L’alto tasso di concorrenza e l’impatto di diversi interventi comunitari (come quello sulle tariffe di terminazione mobile), sottolinea il report, hanno permesso ai cittadini di godere di una più ampia scelta di servizi e di prezzi migliori: il ricavo medio per utente (ARPU) è sceso in molti Stati membri con una media Ue passata da 244 euro nel 2009 a 221 euro nel 2010. Le tariffe di terminazione – cioè gli oneri che gli operatori addebitano ai competitor per la fornitura di chiamate vocali – sono scese a 3,87 centesimi al minuto nel 2011 rispetto al 5,47 centesimi al minuto nel 2010.

 

Il report mostra anche che le telco si trovano ad affrontare una nuova realtà, in cui la ‘fame’ di traffico dati, in particolare in ambito mobile, cresce a vista d’occhio: il 95% degli europei ha accesso a una connessione a banda larga fissa, mentre l’uso di internet mobile è salito del 62%.

Il traffico dati rappresenta ormai il 7,6% dei ricavi totali del settore, con quello legato ai servizi mobili che arriva fino a quasi il 10% e, sottolinea il report, “apre nuove opportunità di business per il settore delle telecomunicazioni e i fornitori di servizi online”.

Per far fronte a questo boom, gli Stati Ue hanno liberato nel corso del 2011 una notevole quantità di spettro radio: Belgio, Lituania, Slovenia, Grecia, Malta, Spagna e Portogallo hanno assegnato alla banda larga mobile la cosiddetta ‘banda GSM’ (900 MHz e 1800 MHz), mentre la banda a 800 MHz è stata assegnata alla banda larga mobile in Spagna, Francia, Italia, Portogallo e Svezia.

Diversi Stati membri, sottolinea ancora la Commissione, devono però ancora adottare nelle legislazioni nazionali il ‘pacchetto telecom’ adottato nel 2009 per garantire mercati più competitivi e nuovi diritti ai cittadini, come la possibilità di cambiare operatore in un solo giorno senza cambiare il numero di telefono o di essere informati del furto dei dati personali online.

 

La Ue, sottolinea la nota, “è particolarmente preoccupata di questioni quali l’indipendenza dei regolatori, la protezione dei consumatori e l’imposizione di tasse specifiche sugli operatori in paesi come la Spagna, l’Ungheria e la Francia, contro i quali sono in corso procedimenti di infrazione”.

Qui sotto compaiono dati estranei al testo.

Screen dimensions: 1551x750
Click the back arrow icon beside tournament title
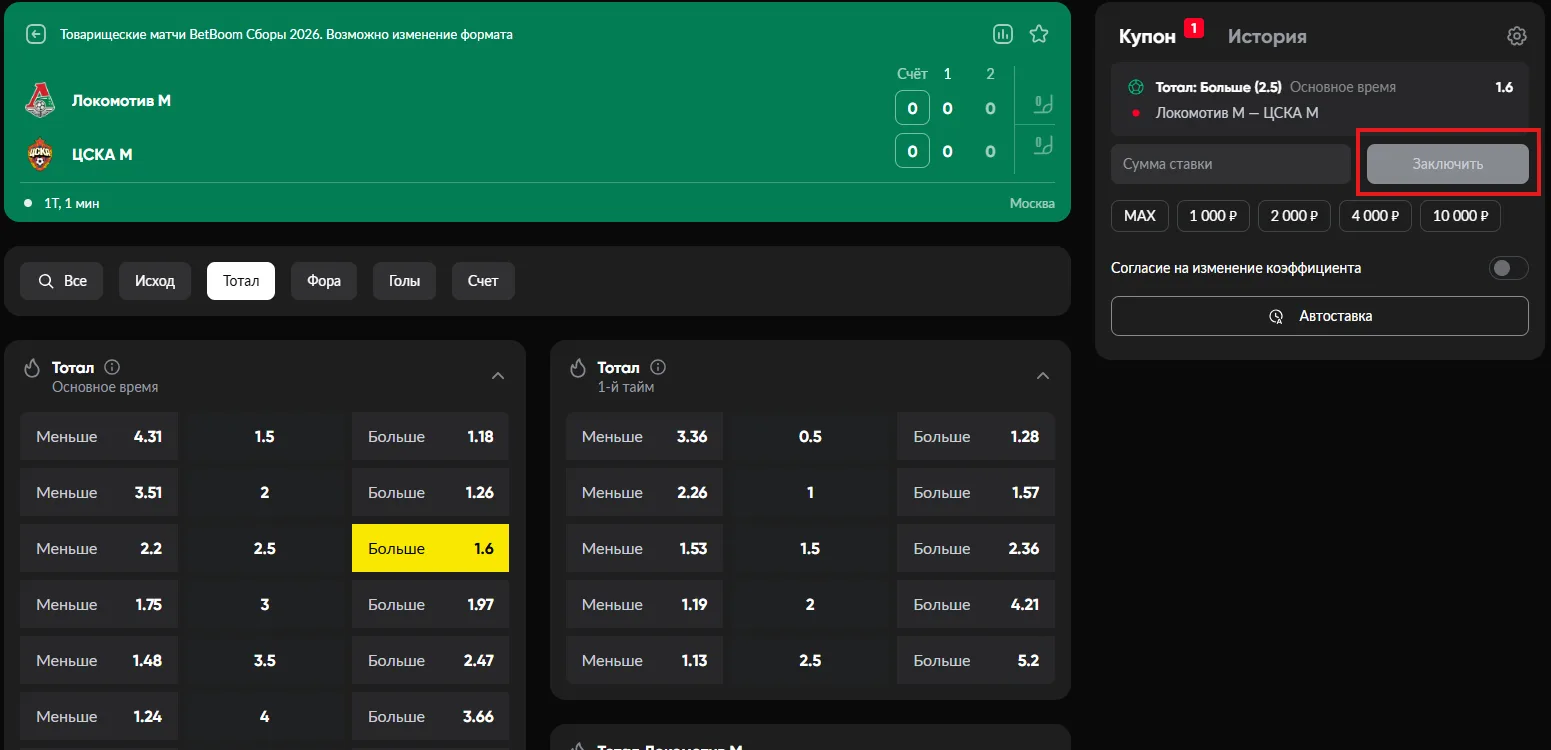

C’è, quindi, ancora necessità di aumentare la coerenza regolamentare in aree quali la metodologia dei costi per i servizi di accesso alla banda larga e di introdurre rimedi non discriminatori, visto che i prezzi pagati dagli operatori alternativi per usare le reti degli incumbent e fornire servizi ai consumatori variano dai 3 euro della Polonia ai 14,4 della Finlandia.

 

Un’iniziativa della Commissione, che dovrebbe essere presentata all’inizio del prossimo anno dovrebbe introdurre misure armonizzate volte a ridurre i costi di ingegneria civile nell’ambito della realizzazione delle reti in fibra ottica, che rappresentano circa l’80% dei costi complessivi di queste infrastrutture.

 

Riguardo, infine la net neutrality e la qualità dei servizi, il rapporto sottolinea che gli Stati membri hanno ancora approcci divergenti che “rallentano lo sviluppo del mercato unico digitale”.

Una recente analisi del BEREC evidenzia che almeno il 20% degli utenti (e potenzialmente fino al 50%) sottoscrivono contratti che consentono ai provider di limitare servizi quali il VoIP (ad esempio Skype) o i sistemi di file sharing (Leggi articolo). Questo, conclude la Commissione, mostra il bisogno di un’azione coordinata per garantire ai consumatori maggiore informazione e scelta nell’ambito dei servizi internet.